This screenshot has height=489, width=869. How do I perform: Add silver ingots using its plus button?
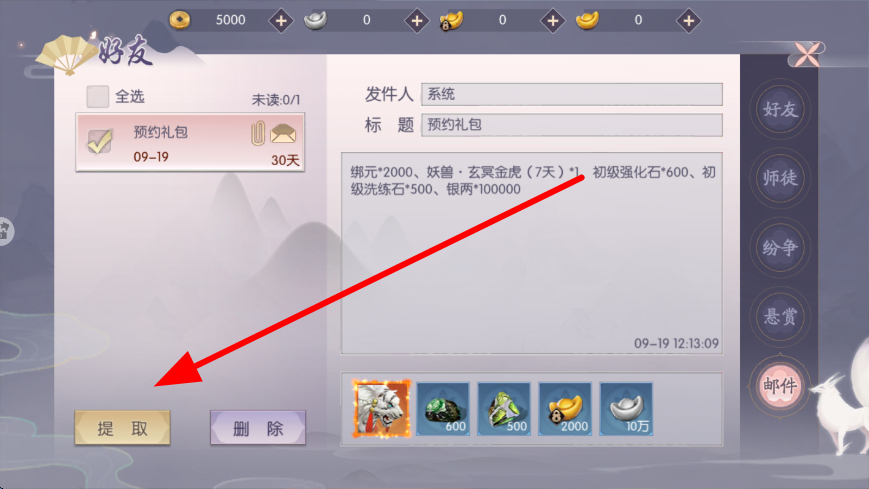pyautogui.click(x=417, y=21)

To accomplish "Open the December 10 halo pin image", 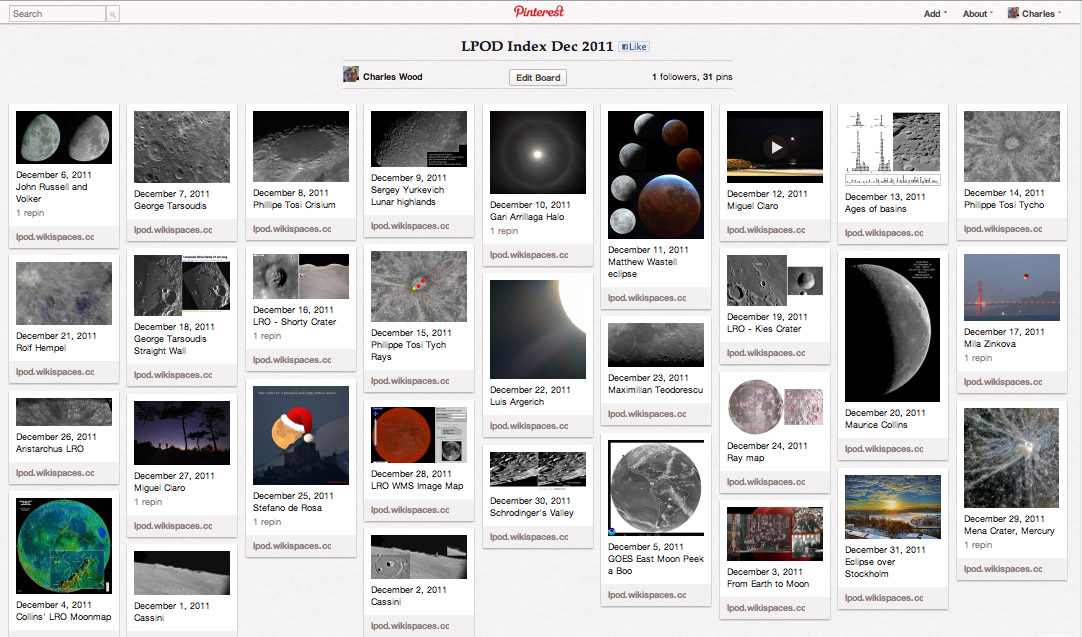I will click(x=537, y=152).
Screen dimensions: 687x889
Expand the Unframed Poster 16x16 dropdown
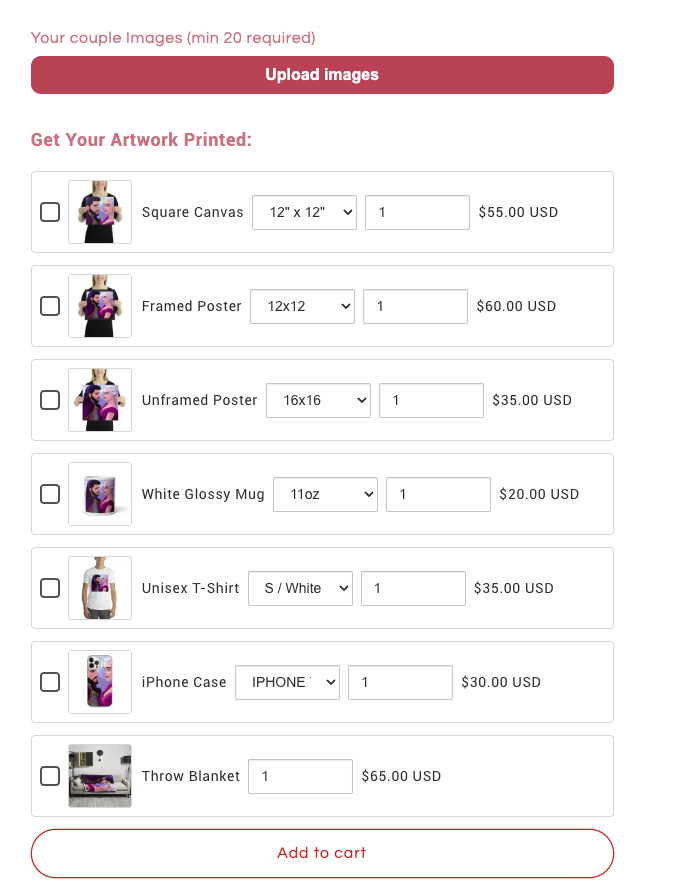[x=319, y=400]
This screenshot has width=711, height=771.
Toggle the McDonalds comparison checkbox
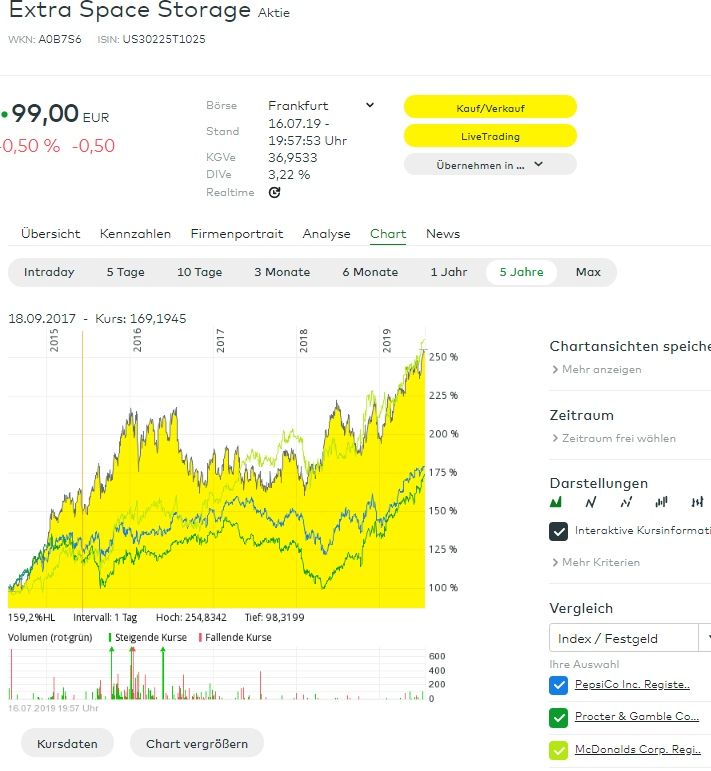[559, 750]
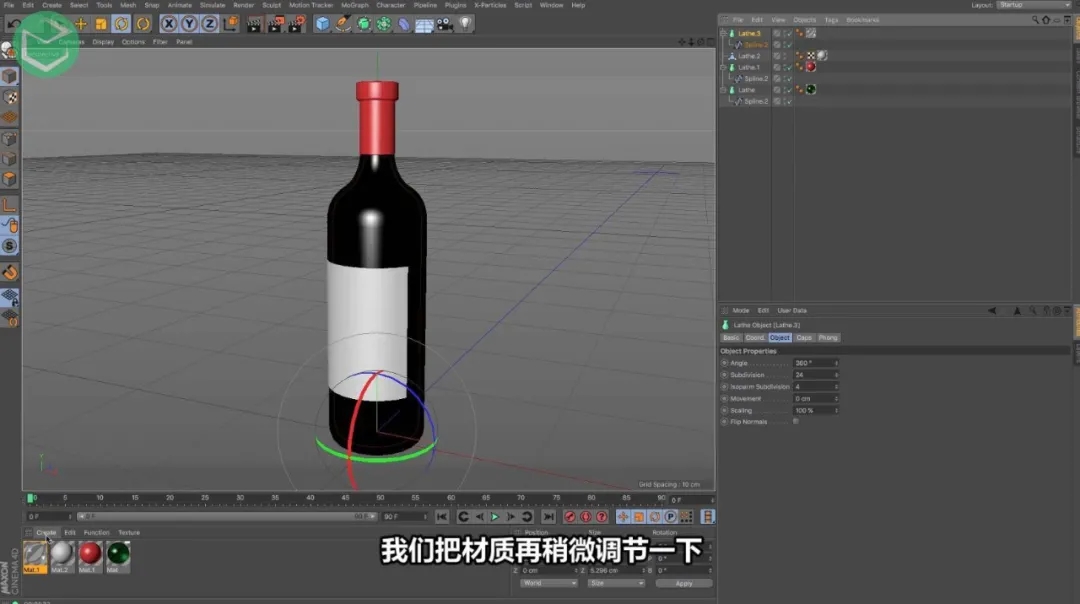Image resolution: width=1080 pixels, height=604 pixels.
Task: Open the Size dropdown near the Apply button
Action: 615,583
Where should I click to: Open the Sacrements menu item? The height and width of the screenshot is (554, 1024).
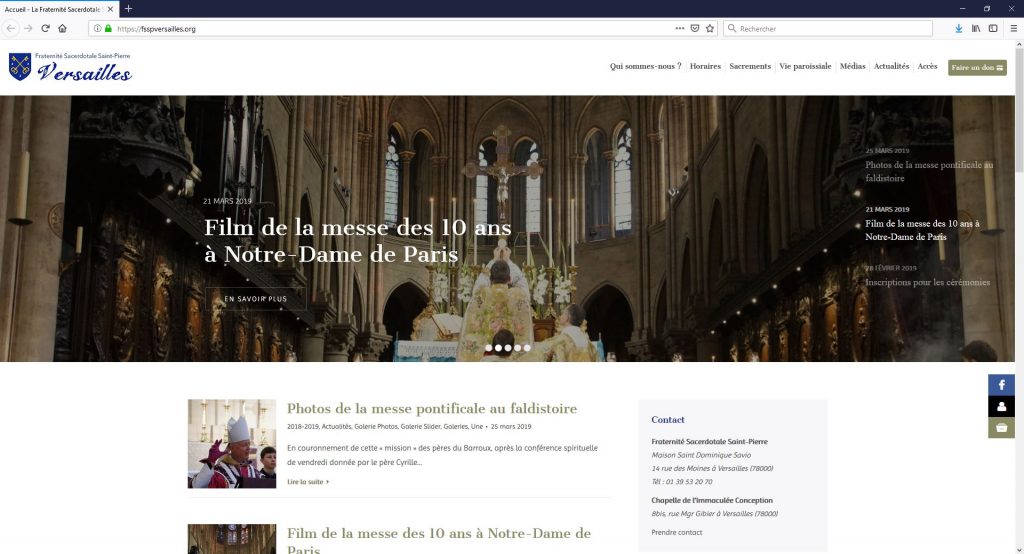point(750,67)
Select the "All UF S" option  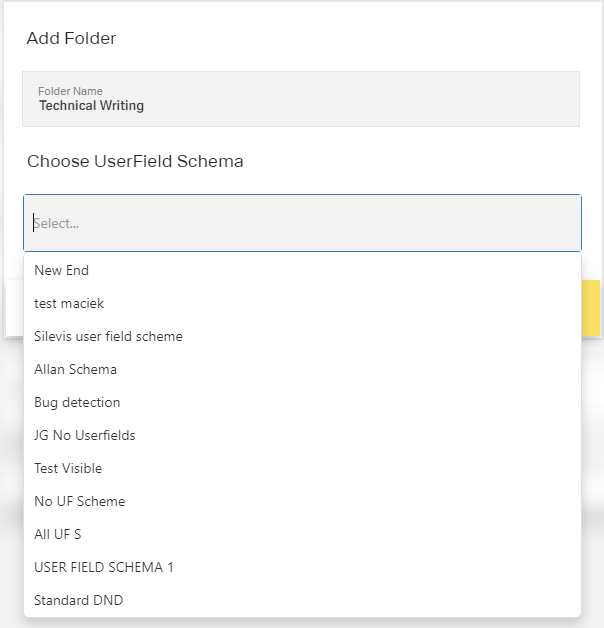[x=57, y=534]
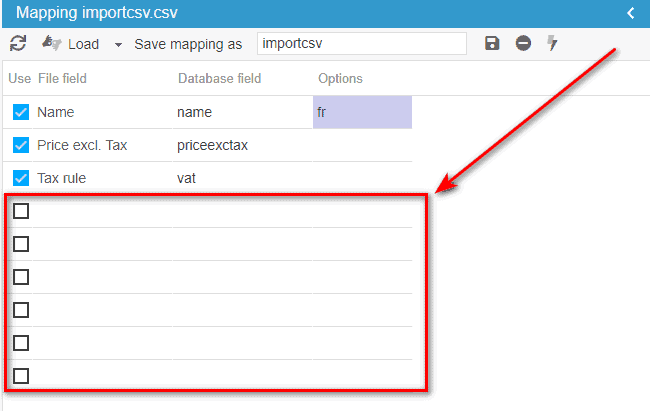This screenshot has width=650, height=411.
Task: Click the 'vat' database field cell
Action: pos(187,178)
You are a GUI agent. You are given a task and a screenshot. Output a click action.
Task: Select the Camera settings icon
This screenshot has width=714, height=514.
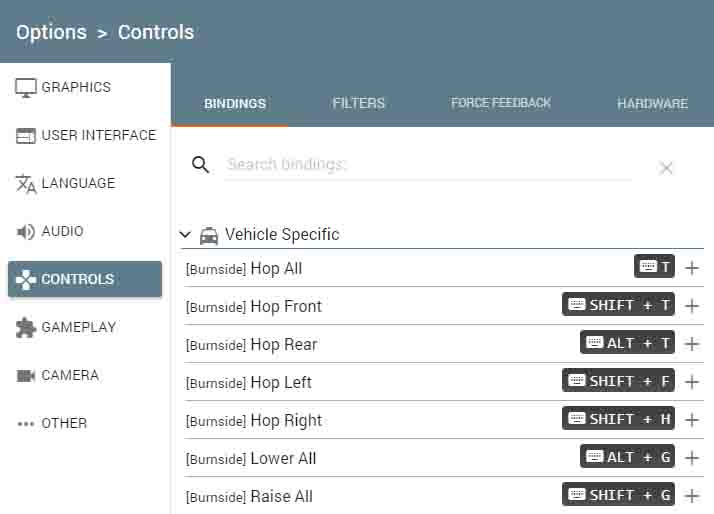tap(26, 376)
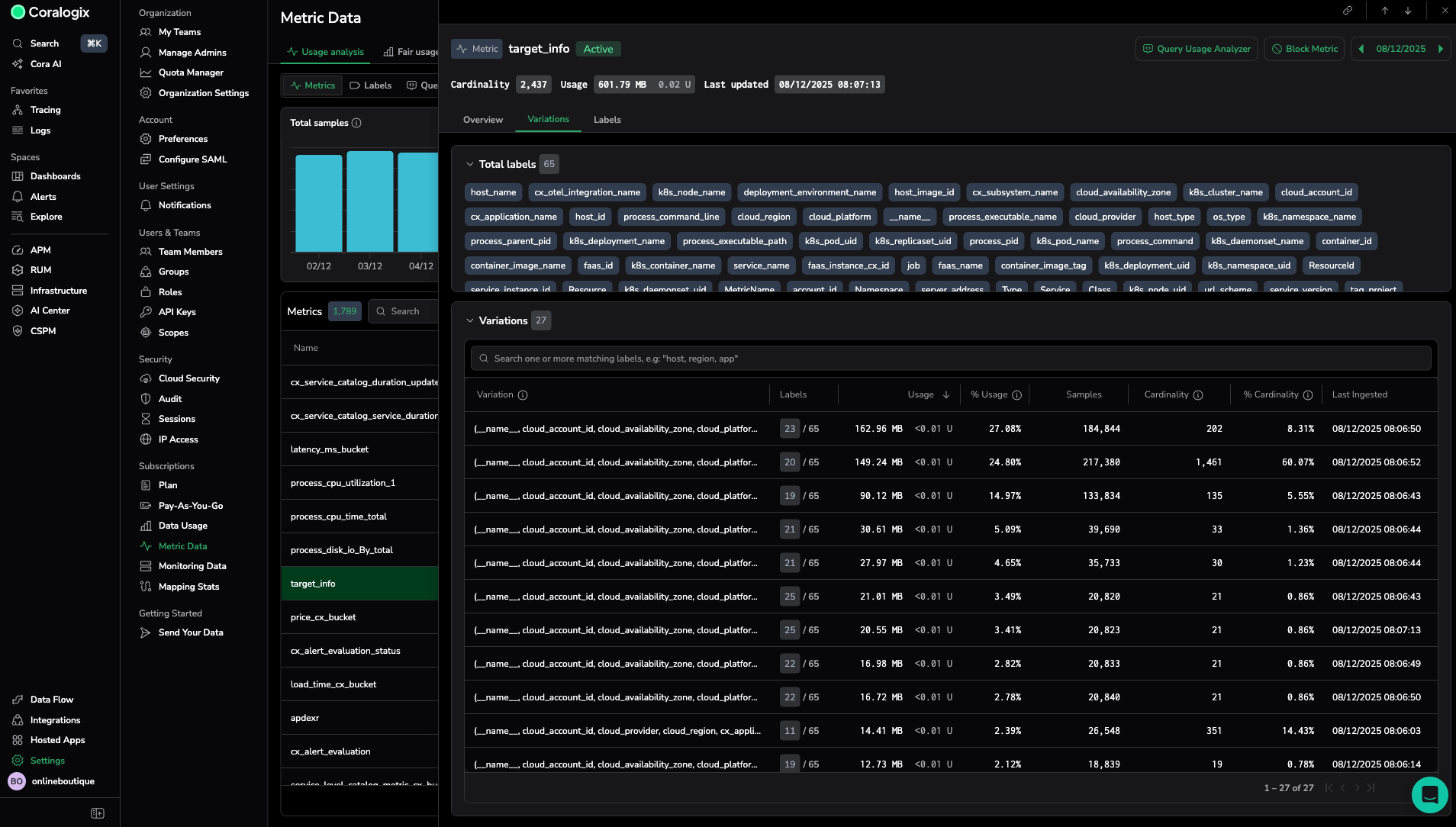The width and height of the screenshot is (1456, 827).
Task: Go to previous metric with up arrow
Action: point(1384,11)
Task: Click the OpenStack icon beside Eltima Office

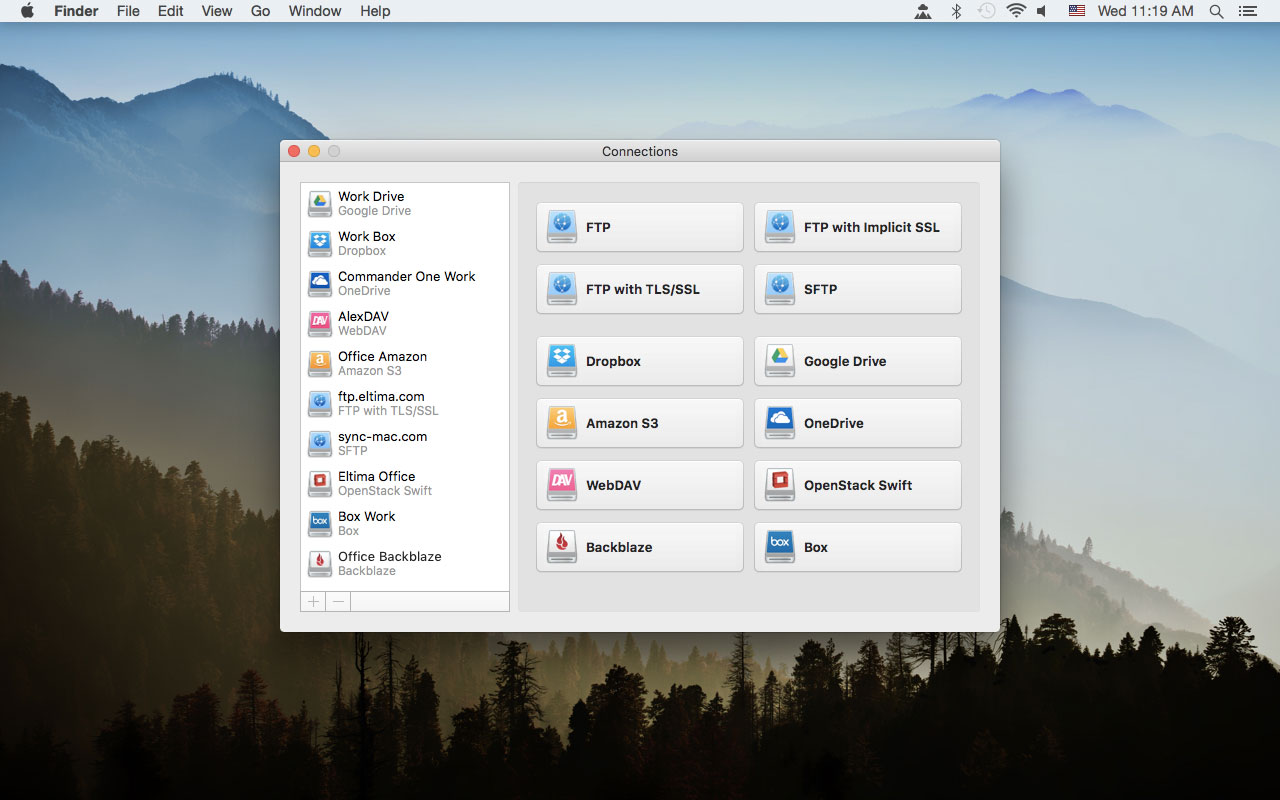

- - -

Exercise
Count how many lines in the entries above hold the word "icon". Give that number by itself.

Expected answer
2